– Пульс, зрение и дыхание более чем удовлетворительные, мадам, – сообщил мессир Жозеф после того, как осмотрел Аньес.

– Теперь я совершенно спокойна. Как я вам и говорила, ничего серьезного. Необъяснимая усталость и временами головокружение.

– И еще отсутствие аппетита.

– Да, верно.

– Рвота?

– Тошнота, но тоже изредка, – согласилась Аньес.

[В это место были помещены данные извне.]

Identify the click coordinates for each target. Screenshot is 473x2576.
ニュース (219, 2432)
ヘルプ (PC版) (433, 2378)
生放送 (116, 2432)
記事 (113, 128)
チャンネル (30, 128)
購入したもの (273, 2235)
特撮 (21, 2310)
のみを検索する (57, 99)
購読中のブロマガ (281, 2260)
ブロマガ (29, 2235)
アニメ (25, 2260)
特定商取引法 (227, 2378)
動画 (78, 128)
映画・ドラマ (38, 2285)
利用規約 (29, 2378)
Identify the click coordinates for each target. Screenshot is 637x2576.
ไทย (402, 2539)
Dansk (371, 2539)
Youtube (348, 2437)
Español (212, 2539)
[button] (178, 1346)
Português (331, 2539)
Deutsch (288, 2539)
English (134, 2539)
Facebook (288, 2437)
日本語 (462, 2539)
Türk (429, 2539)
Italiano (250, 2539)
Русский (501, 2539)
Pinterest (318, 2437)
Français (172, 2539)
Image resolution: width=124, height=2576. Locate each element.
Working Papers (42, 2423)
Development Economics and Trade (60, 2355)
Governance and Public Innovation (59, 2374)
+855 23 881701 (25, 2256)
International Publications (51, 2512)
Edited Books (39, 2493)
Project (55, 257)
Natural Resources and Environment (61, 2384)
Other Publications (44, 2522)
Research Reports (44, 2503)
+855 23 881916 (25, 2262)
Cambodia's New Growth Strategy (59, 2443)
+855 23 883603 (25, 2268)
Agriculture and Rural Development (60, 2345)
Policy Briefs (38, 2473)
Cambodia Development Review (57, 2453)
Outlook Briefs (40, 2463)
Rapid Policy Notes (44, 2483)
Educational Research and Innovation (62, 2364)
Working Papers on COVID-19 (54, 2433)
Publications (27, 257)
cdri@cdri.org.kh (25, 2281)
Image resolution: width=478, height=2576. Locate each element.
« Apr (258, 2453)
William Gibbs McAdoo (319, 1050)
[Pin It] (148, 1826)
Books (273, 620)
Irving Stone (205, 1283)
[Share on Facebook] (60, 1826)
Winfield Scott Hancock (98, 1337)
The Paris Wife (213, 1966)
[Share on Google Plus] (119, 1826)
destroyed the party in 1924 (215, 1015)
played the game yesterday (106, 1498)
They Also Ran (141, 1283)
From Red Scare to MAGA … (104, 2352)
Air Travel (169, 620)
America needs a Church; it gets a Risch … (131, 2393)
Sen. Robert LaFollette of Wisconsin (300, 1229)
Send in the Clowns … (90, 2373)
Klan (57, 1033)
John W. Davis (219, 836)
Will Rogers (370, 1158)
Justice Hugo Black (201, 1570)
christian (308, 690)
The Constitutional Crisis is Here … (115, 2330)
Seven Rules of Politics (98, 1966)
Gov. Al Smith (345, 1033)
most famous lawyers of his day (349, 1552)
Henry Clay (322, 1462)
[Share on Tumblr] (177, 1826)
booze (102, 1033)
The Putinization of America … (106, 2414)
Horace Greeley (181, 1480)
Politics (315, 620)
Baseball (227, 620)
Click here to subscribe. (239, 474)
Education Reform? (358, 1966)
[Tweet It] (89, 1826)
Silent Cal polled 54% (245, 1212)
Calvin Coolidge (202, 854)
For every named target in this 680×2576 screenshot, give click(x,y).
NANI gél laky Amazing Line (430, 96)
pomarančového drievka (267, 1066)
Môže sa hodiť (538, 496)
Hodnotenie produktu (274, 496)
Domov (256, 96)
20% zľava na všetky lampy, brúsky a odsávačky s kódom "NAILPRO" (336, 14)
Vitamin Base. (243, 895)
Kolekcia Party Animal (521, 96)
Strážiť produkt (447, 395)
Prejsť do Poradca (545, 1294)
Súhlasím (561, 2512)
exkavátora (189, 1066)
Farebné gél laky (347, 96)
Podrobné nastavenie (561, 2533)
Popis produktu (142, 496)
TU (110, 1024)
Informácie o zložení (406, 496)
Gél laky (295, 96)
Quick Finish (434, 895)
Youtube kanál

– Поскольку вы не беременны и к тому же у вас прекрасная конституция, полагаю, это просто последствия ужасных событий, которые вы мужественно пережили. Следует также предположить временное расстройство пищеварительной системы. Очень часто последствия дают о себе знать довольно поздно. Исключительные существа стойко переносят невзгоды, но затем, когда они успокаиваются и вновь обретают безмятежность, возникают симптомы меланхолии,[70] хотя они сами не осознают этого. Я верю в ваше замечательное здоровье: вы скоро придете в себя. А мы этому поспособствуем с помощью нескольких препаратов, рецепт изготовления которых я держу в тайне.

– Большое спасибо, мессир врач. Благодаря вам тревога покинула меня, и я чувствую себя намного бодрее, – солгала Аньес.

Но Жозеф из Болоньи не заблуждался.

– С вашего позволения, мадам, через два дня я снова осмотрю вас, чтобы констатировать эффект лекарств, которые я вам вскоре принесу.

– Это необходимо?

– Старые врачи подобны несушкам, как говорит ваш супруг: они суетятся, нервничают, бегают туда-сюда до тех пор, пока цыплята не соберутся у них под крылышком.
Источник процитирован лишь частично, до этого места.